* Given instruction 1
Decide whether each statement agrees with the interview: (a) the tutorial will be given at Code Mesh 2016; (b) Antidote provides strongly consistent transactions; (c) SyncFree is a research project funded in the United States. Answer each with yes or no and quote the deciding words of the interview.
* Given instruction 2
Recast part of the records as a numbered list with blank lines omitted. Begin at the line that has "You are a computer-use agent. Screen" and stop after the line that has "Action: coord(107,443)".

* Extract provided
────────

Christopher Meiklejohn will be leading a tutorial at Code Mesh 2016. He is a distributed systems researcher.
PurelyFunctional.tv: Very briefly, what is your tutorial about?
Christopher Meiklejohn: My tutorial is about teaching why Conflict-Free Replicated Data Types (CRDTs) are valuable and how they can be used to build different types of systems that provide high-availability and fault-tolerance.
PF.tv: What do you hope people will take away from the talk?
CM: I’m hoping that people will take away two things:
- Understanding why concurrency is challenging and why CRDTs are one good solution for tackling problems such as concurrency anomalies.
- Learning about a new distributed database called Antidote, that provides causally consistent transactions built on top of CRDTs.
PF.tv: What is the current state of the art in CRDTs?
CM: There’s a significant amount of CRDT research happening currently, that’s coming out of our European funded research project, SyncFree.
Mainly, most of the work is around the following:
- Building programming abstractions around CRDTs for making them easier to build applications with.
- Building databases with highly-available transactions.
- Building more efficient representations for CRDTs with less metadata overhead.

────────

* Data for the task
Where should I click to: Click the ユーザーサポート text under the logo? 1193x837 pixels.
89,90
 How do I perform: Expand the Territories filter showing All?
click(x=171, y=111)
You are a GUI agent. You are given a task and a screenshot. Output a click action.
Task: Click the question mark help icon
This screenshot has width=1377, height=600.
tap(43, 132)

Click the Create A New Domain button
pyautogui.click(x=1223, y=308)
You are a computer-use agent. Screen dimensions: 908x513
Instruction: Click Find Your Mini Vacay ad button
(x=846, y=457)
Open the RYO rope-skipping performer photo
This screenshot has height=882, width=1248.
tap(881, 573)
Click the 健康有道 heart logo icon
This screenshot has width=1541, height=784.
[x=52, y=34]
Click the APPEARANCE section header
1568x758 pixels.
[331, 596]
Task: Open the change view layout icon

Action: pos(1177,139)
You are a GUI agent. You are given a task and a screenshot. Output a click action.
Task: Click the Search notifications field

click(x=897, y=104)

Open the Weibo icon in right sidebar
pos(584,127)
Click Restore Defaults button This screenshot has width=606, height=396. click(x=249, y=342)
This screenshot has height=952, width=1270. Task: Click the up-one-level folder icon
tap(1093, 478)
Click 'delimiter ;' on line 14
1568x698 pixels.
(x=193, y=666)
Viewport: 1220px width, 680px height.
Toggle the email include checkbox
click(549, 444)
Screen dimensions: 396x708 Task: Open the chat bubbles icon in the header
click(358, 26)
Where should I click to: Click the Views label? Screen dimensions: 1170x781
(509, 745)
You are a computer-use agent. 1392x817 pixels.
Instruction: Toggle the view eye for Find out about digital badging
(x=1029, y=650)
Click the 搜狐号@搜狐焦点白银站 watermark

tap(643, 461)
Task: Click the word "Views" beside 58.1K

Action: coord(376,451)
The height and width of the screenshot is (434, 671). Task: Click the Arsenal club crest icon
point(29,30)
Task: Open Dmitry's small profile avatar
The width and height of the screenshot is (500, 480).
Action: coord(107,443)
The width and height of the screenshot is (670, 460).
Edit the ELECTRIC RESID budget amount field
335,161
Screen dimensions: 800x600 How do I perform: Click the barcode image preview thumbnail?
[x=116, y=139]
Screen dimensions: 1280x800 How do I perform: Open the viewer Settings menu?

────────

* Task answer 1
(a) Yes: "will be leading a tutorial at Code Mesh 2016"
(b) No: "provides causally consistent transactions built on top of CRDTs"
(c) No: "our European funded research project, SyncFree"

* Task answer 2
1. You are a computer-use agent. Screen dimensions: 908x513
2. Instruction: Click Find Your Mini Vacay ad button
3. (x=846, y=457)
4. Open the RYO rope-skipping performer photo
5. This screenshot has height=882, width=1248.
6. tap(881, 573)
7. Click the 健康有道 heart logo icon
8. This screenshot has width=1541, height=784.
9. [x=52, y=34]
10. Click the APPEARANCE section header
11. 1568x758 pixels.
12. [331, 596]
13. Task: Open the change view layout icon
14. Action: pos(1177,139)
15. You are a GUI agent. You are given a task and a screenshot. Output a click action.
16. Task: Click the Search notifications field
17. click(x=897, y=104)
18. Open the Weibo icon in right sidebar
19. pos(584,127)
20. Click Restore Defaults button This screenshot has width=606, height=396. click(x=249, y=342)
21. This screenshot has height=952, width=1270. Task: Click the up-one-level folder icon
22. tap(1093, 478)
23. Click 'delimiter ;' on line 14
24. 1568x698 pixels.
25. (x=193, y=666)
26. Viewport: 1220px width, 680px height.
27. Toggle the email include checkbox
28. click(549, 444)
29. Screen dimensions: 396x708 Task: Open the chat bubbles icon in the header
30. click(358, 26)
31. Where should I click to: Click the Views label? Screen dimensions: 1170x781
32. (509, 745)
33. You are a computer-use agent. 1392x817 pixels.
34. Instruction: Toggle the view eye for Find out about digital badging
35. (x=1029, y=650)
36. Click the 搜狐号@搜狐焦点白银站 watermark
37. tap(643, 461)
38. Task: Click the word "Views" beside 58.1K
39. Action: coord(376,451)
40. The height and width of the screenshot is (434, 671). Task: Click the Arsenal club crest icon
41. point(29,30)
42. Task: Open Dmitry's small profile avatar
43. The width and height of the screenshot is (500, 480).
44. Action: coord(107,443)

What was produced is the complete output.